Provided passage →
1 Introduction

In recent years, multimodal systems have gained considerable interest, and research in this area is expanding rapidly. Most research in the area of human-computer interaction has treated system input and output as separate domains. As a result of this division, two major groups of interfaces have emerged: multimodal input (e.g., touch, gestures, voice, and conventional input devices) and multimedia output (e.g., computer-based interactive audio-video presentations) [1, 6]. Furthermore, a knowledge gap still exists between the domain of system output research (i.e., users’ performance with multimedia presentations) and user performance research with multimodal input devices in the context of human–computer interaction [18]. Specifically, while conventional input devices are ubiquitous, familiar, and well established, they can quickly become an interaction impediment, especially when users need to interact with environments rich in sophisticated multimedia output. Therefore, to successfully integrate multimodal control input devices into a complete and well-balanced system (i.e., equivalent input–output capabilities), a clearly-defined conceptual framework is required. The intent behind the framework presented here is twofold. First, a conceptual framework is essential to identifying the theoretical constructs that could provide an insight into the natural integration patterns characterizing people’s use of different input modalities. Second, such a framework is also critical to identifying the means of successfully engineering these patterns into a system.

Pilots’ awareness of the flight deck as an interaction space is intrinsic. However, the pilot-aircraft interaction flow, especially with respect to aircraft system control inputs, consists of series of unintuitive, discrete actions pilots need to perform using conventional physical controls (e.g., knobs, buttons, and cursor control devices). This applies to even the most sophisticated flight decks to date. Furthermore, these pilot-aircraft control input interactions are also very much constrained within numerous “flat” surface areas in the flight deck where the majority of pilot interfaces are currently located (e.g., instrument panels, displays, side consoles, and overhead panels). However, the inherent spatial characteristics of this interaction environment support the notion of expanding the interface to what could effectively become one continuous interaction space—a virtual, multilayered “bubble”—an interspace. In the most general sense, the interspace can be an environment where people interact with technology freely and naturally in a multimodal fashion so that the actions in one modality complement, collaborate, and corroborate the input from the others, producing a well-choreographed and more organic user experience. Furthermore, the interspace can be an environment that is flexible, where an optimal blend of cooperating modalities can be used to overcome the weaknesses and capitalize upon the strengths of each individual modality. Hence, the key to an effective paradigm shift in designing multimodal control systems is contingent on the successful integration of the naturally occurring modality communication and cooperation patterns [14] within the intended interspace.

Task instructions →
a – Do these statements agree with the introduction on multimodal interfaces? (i) Conventional input devices are described as unfamiliar and poorly established. (ii) Even the most advanced flight decks still require pilots to make unintuitive, discrete control actions. (iii) The intent behind the framework has three parts. Answer yes or no for each, quoting the words of the introduction that decide it.
b – Carry on the introduction on multimodal interfaces from where it stops.

Given entries →
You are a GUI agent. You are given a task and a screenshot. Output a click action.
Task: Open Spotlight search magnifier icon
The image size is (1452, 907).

--

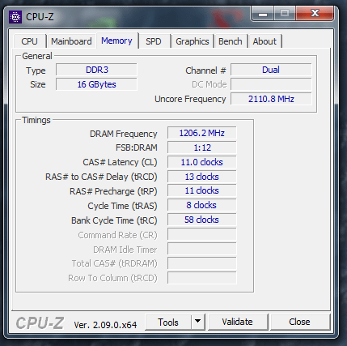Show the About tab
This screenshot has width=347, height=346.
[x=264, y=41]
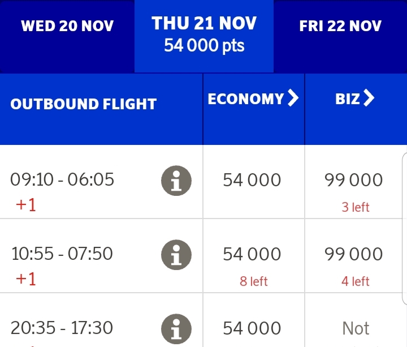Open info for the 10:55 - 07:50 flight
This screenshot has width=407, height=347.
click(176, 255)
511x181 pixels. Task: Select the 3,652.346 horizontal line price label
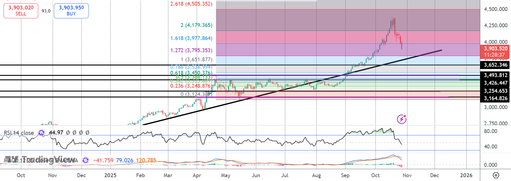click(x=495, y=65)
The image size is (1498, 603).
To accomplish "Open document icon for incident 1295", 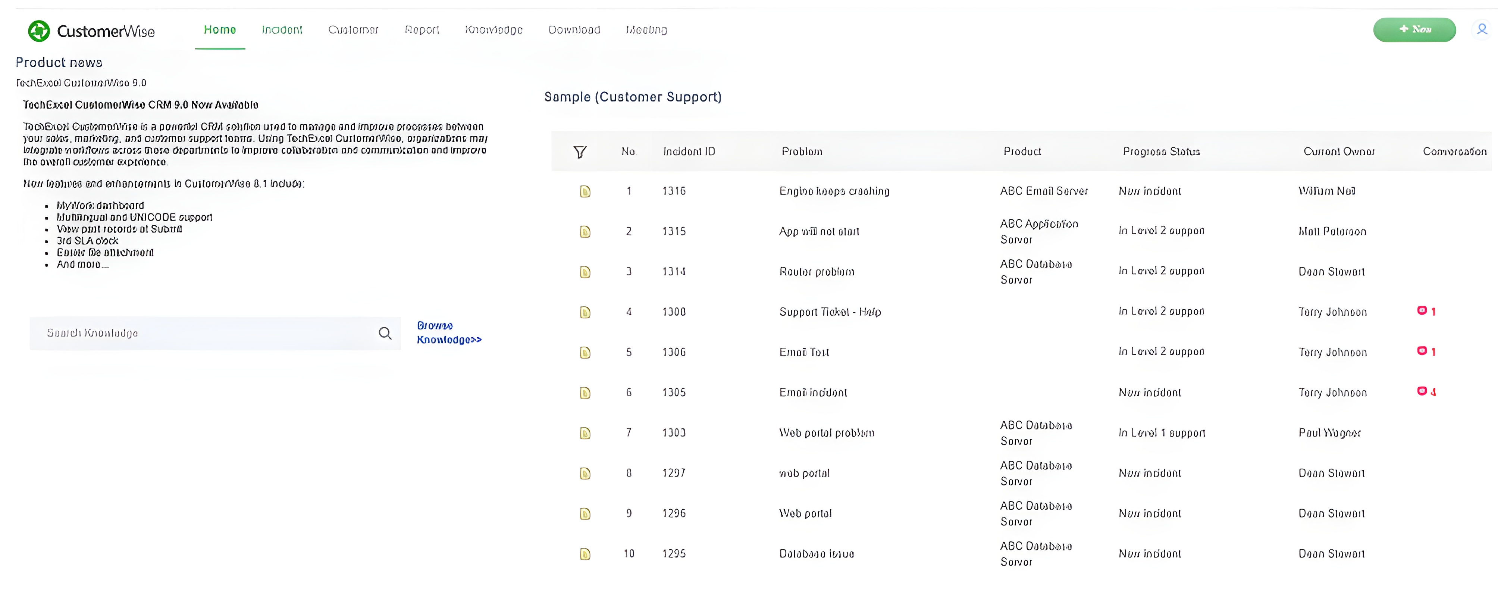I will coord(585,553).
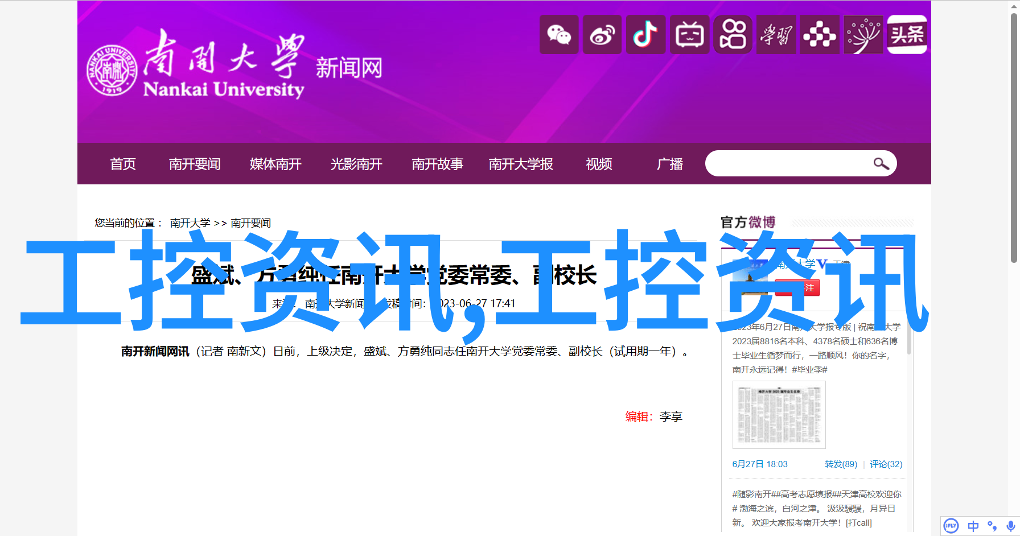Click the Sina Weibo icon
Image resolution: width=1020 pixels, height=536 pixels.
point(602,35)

Answers per task →
a –
(i) No: "conventional input devices are ubiquitous, familiar, and well established"
(ii) Yes: "This applies to even the most sophisticated flight decks to date."
(iii) No: "The intent behind the framework presented here is twofold."

b –
2 Background

The need to optimize pilot-aircraft interactions motivated the aviation research community to focus on researching new and novel control input technologies [10, 16, 19]. For example, Leger [10] identified a need for alternative control input technologies (e.g., voice, gaze, gesture controls) as these improvements would allow the integration of more features into aircraft while the pilots need to keep eyes focused on flying remains high. He further highlighted multimodal integration of two or more of these novel technologies as a method that would allow the user to operate the system under natural logic (as opposed to system-imposed logic). Implementing modality redundancy and complementarity would reduce the risk of error due to short-term memory failure and would also simplify the flight deck layout. This would offer more space for displays and important information. Finally, the author concluded that capitalizing on multimodal interactions with aircraft systems may require less training than complex conventional physical input devices.

Merchant and Schnell [16] reported on the development of a simulator that combined voice and gaze control. This combined approach was selected in order to overcome some of the limitations of gaze control and voice control when either method was used alone. Combining the two modalities was deemed by the researchers as the most appropriate way to alleviate the limitations of each individual modality.

Rood [19] introduced some general considerations related to the integration of alternative control technologies into flight decks from both a human factors and an engineering perspective. The author purported that from a human factors perspective, it was important to avoid a bottleneck to ensure that the potential for human input and system capability was not hindered by the interface. Alternative control technologies could reduce this bottleneck. Rood [19] also identified important recommendations for designing a multimodal interface such as task modeling, prototyping, context of task, and task loading, with modeling error and error correction being especially important.

Furthermore, considerable research has been conducted in the aviation domain regarding speech recognition and voice control: touch screens, touchless gesture recognizers and controllers, and eye tracking and gaze control systems [4, 5, 7, 13]. However, no unifying conceptual framework exists for the synergistic integration of conventional [2] and nonconventional [15] control input modalities into the flight deck. The conceptual framework outlined in this paper is inspired by four theoretical constructs:

  • Communication [20],

  • Complementarity of people and technology [11],

  • Distributed cognition [8, 9], and

  • Modality cooperation [14].

Furthermore, this framework is motivated in part by the recent significant maturation of control input technologies including touch screens, voice recognition, eye tracking, and touchless gesture recognition, among others.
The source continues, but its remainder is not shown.